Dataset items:
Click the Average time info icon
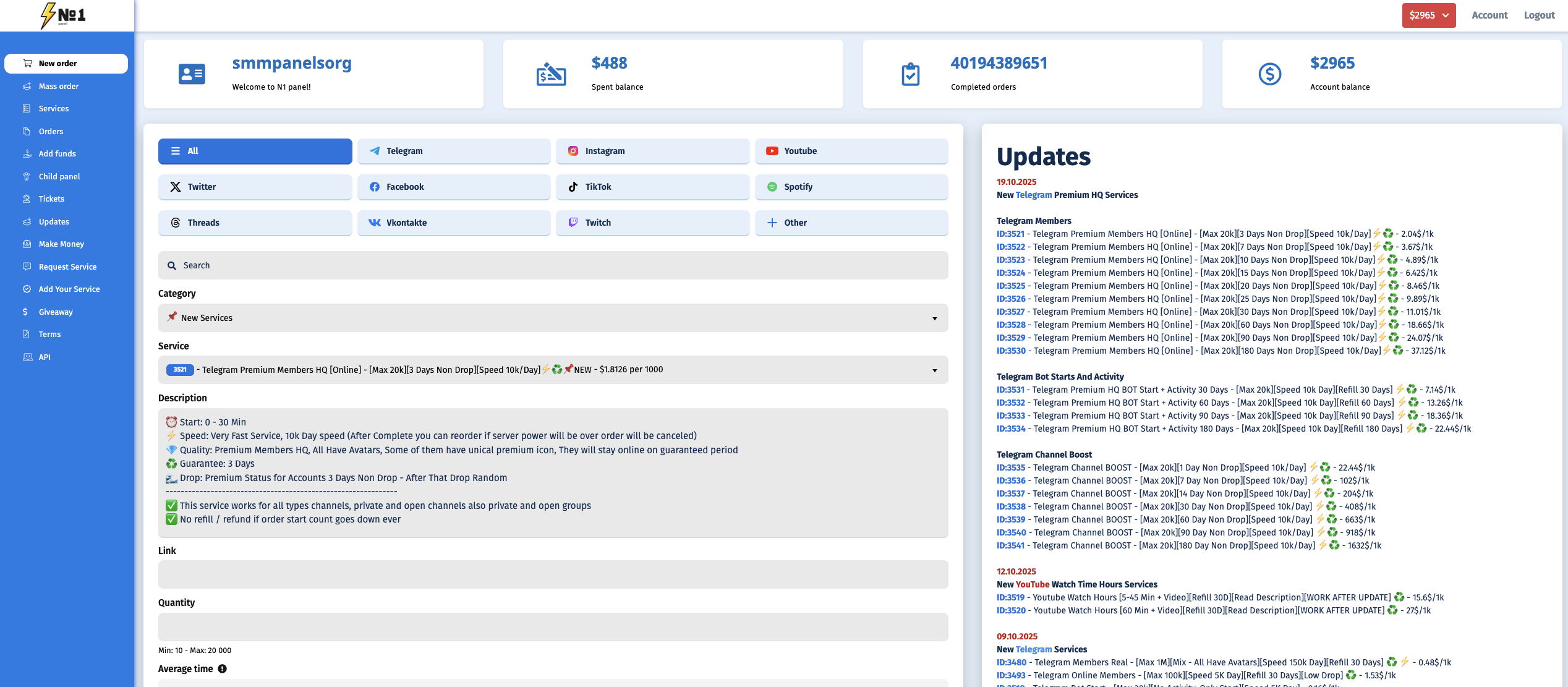pyautogui.click(x=223, y=668)
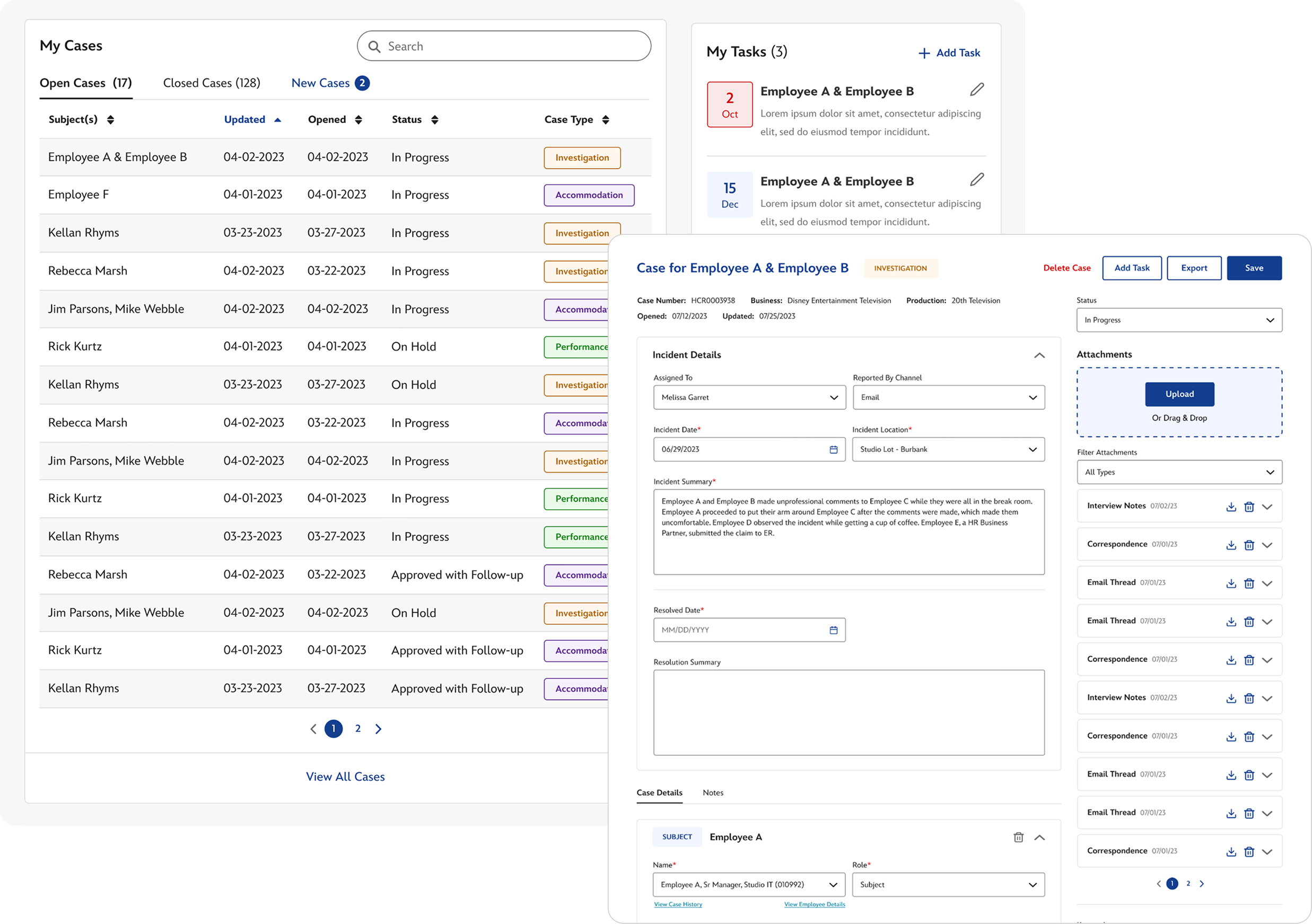The height and width of the screenshot is (924, 1312).
Task: Open the Assigned To dropdown
Action: click(x=749, y=398)
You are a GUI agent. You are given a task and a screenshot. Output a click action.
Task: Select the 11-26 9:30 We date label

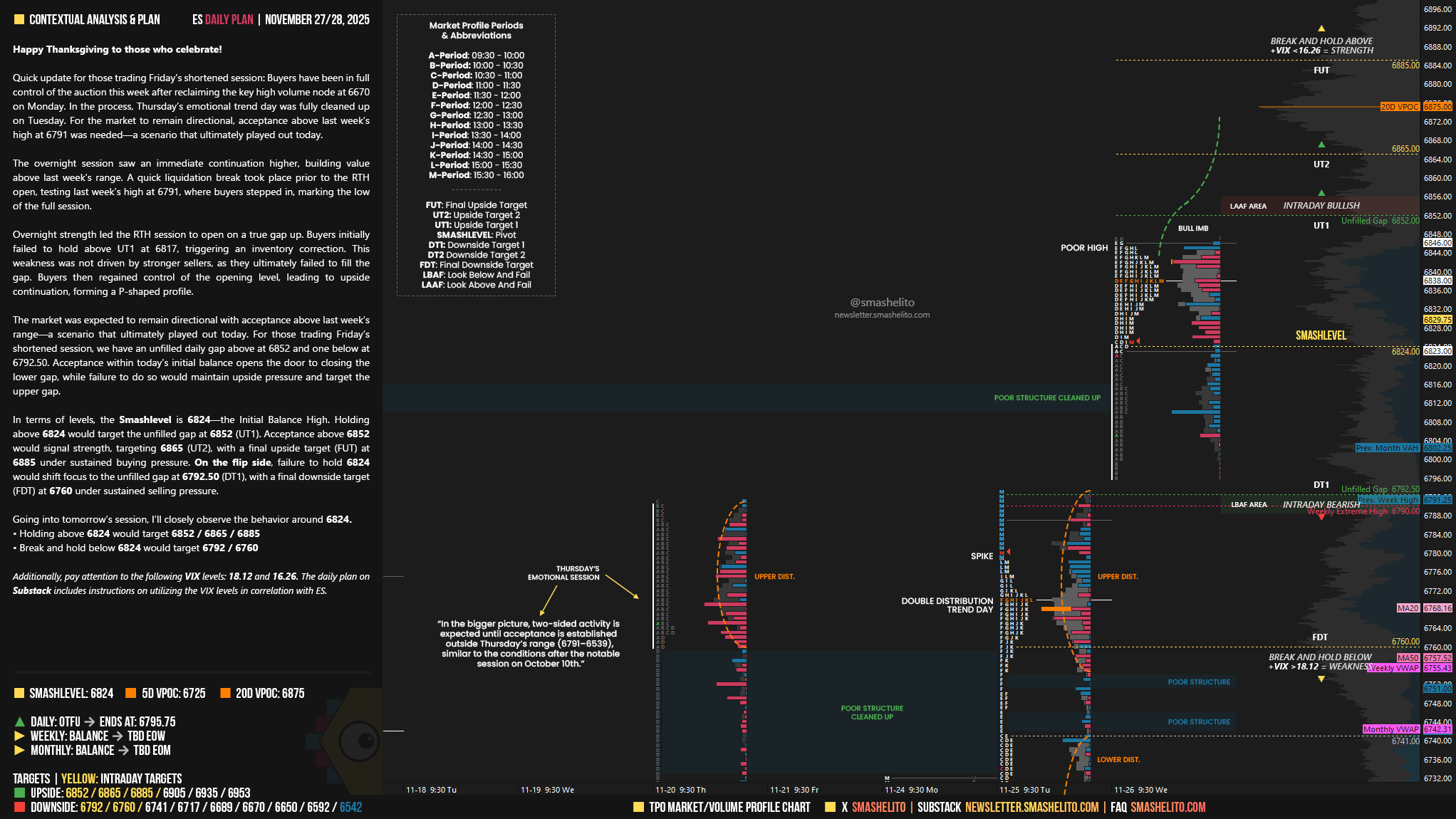1140,790
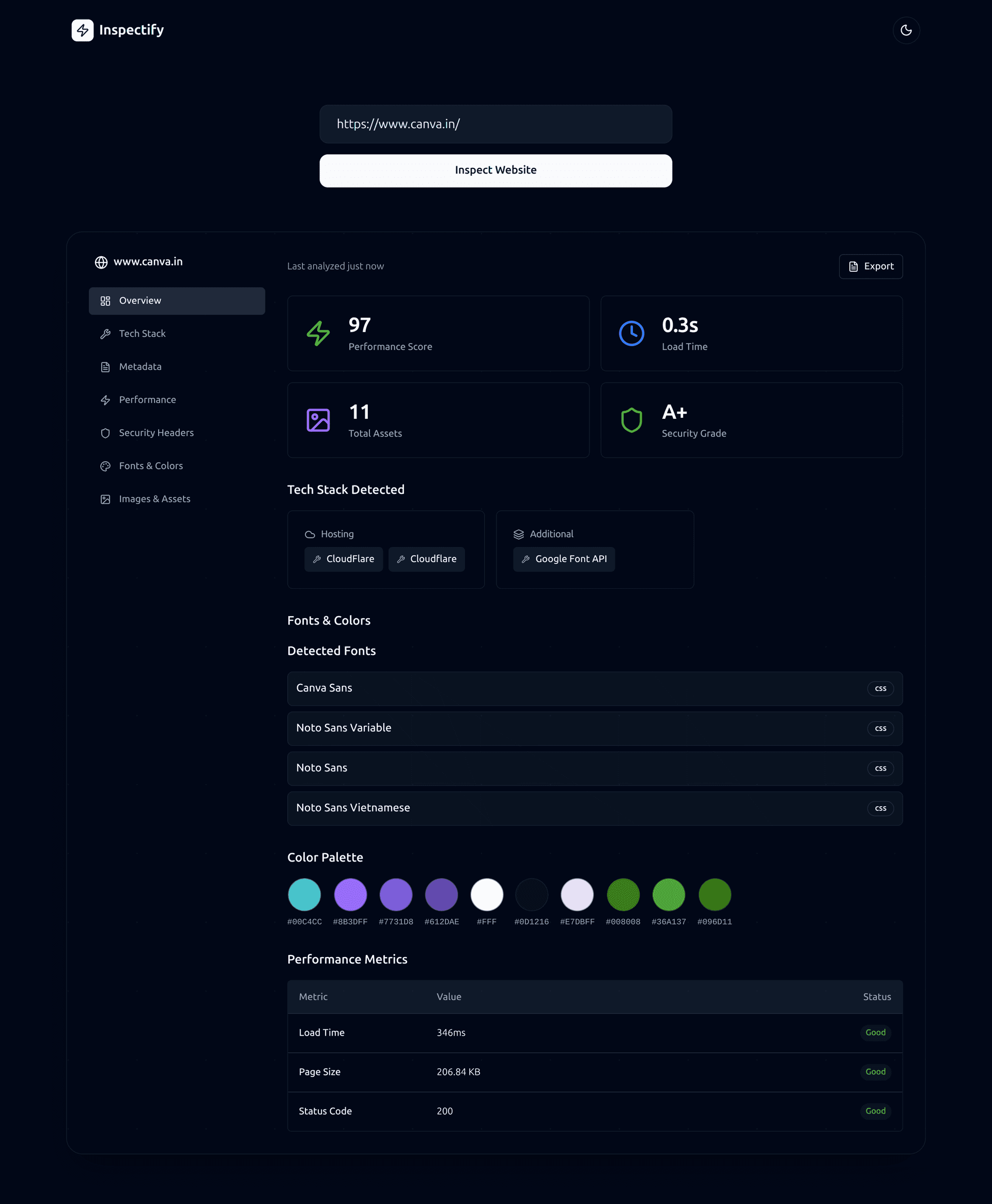The width and height of the screenshot is (992, 1204).
Task: Click the Hosting cloud icon
Action: [x=311, y=534]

The problem: What is needed is an exact repeat of the lines from the one containing "You are a GUI" through the last line of the records above, both included, with pictures left out.

Response to this exercise:
You are a GUI agent. You are given a task and a screenshot. Output a click action.
Task: Select the 11-26 9:30 We date label

1140,790
The width and height of the screenshot is (992, 1204).
Task: Click the Hosting cloud icon
Action: [x=311, y=534]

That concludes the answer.